Stored data entries
-=-=-
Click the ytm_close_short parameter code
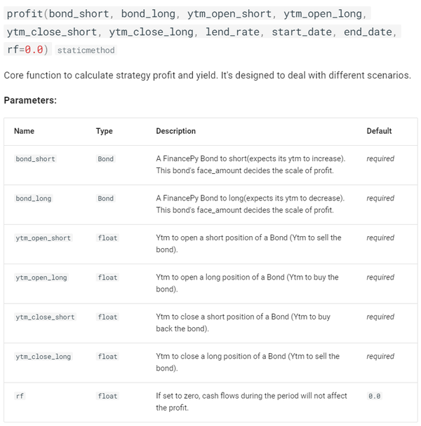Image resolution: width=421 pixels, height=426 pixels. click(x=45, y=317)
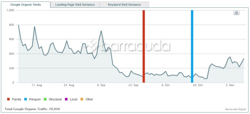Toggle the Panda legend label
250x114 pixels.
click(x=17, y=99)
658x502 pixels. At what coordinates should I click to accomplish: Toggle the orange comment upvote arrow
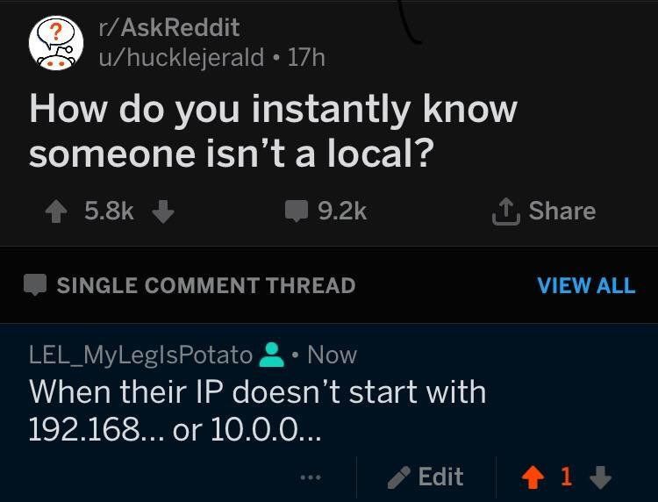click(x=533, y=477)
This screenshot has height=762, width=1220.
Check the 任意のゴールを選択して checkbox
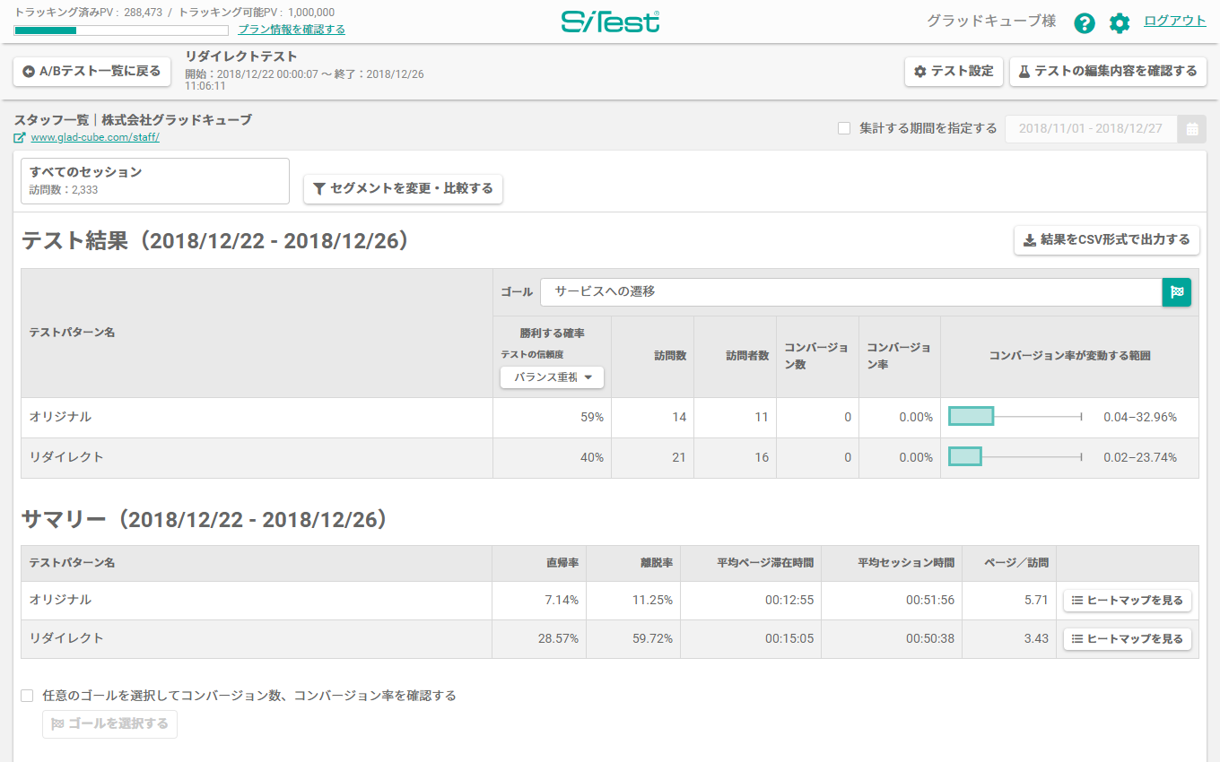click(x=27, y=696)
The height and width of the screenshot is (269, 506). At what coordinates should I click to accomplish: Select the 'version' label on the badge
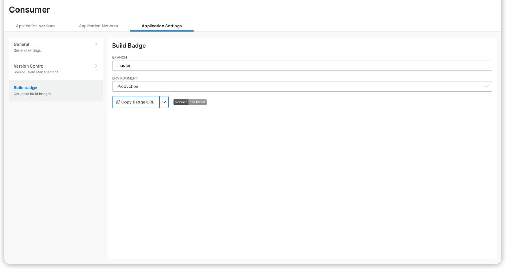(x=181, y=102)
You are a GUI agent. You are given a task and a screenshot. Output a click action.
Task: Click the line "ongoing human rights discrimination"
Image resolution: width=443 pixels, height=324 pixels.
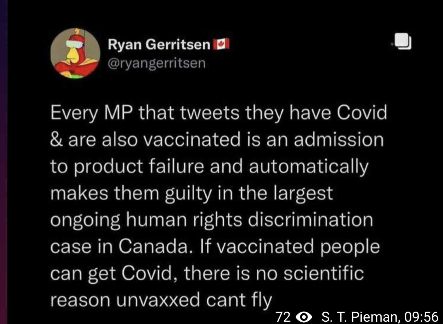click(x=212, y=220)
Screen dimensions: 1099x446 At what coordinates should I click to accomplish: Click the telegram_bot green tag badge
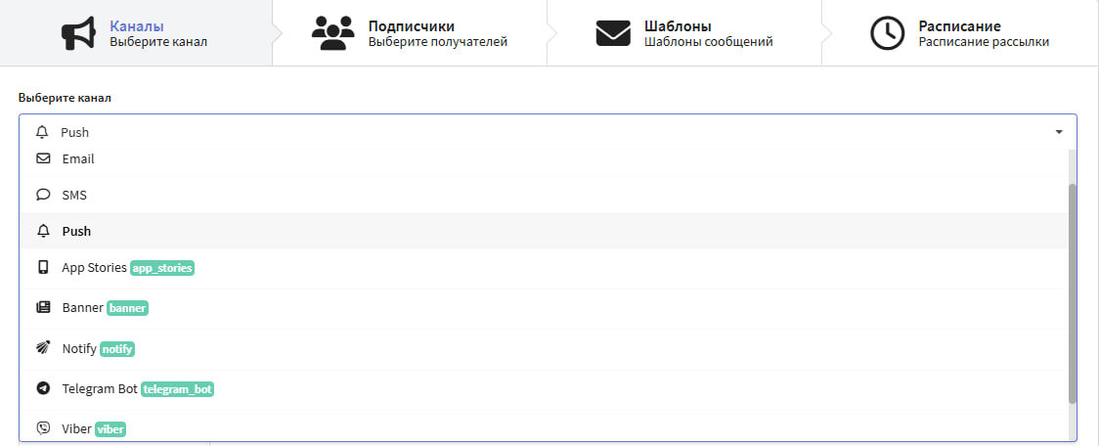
-=-=-
• About this task
Each line above is to be duplicated exactly, and the pictures are to be omitted.

• Response to this exercise
Click the ytm_close_short parameter code
Image resolution: width=421 pixels, height=426 pixels. click(x=45, y=317)
Toggle the Panda legend label
250x114 pixels.
click(x=17, y=99)
658x502 pixels. At what coordinates should I click to accomplish: Toggle the orange comment upvote arrow
click(x=533, y=477)
This screenshot has height=762, width=1220.
Check the 任意のゴールを選択して checkbox
click(x=27, y=696)
The height and width of the screenshot is (269, 506). At what coordinates should I click to accomplish: Select the 'version' label on the badge
(x=181, y=102)
You are a GUI agent. You are given a task and a screenshot. Output a click action.
Task: Click the line "ongoing human rights discrimination"
Image resolution: width=443 pixels, height=324 pixels.
click(x=212, y=220)
Screen dimensions: 1099x446 At what coordinates should I click to accomplish: Click the telegram_bot green tag badge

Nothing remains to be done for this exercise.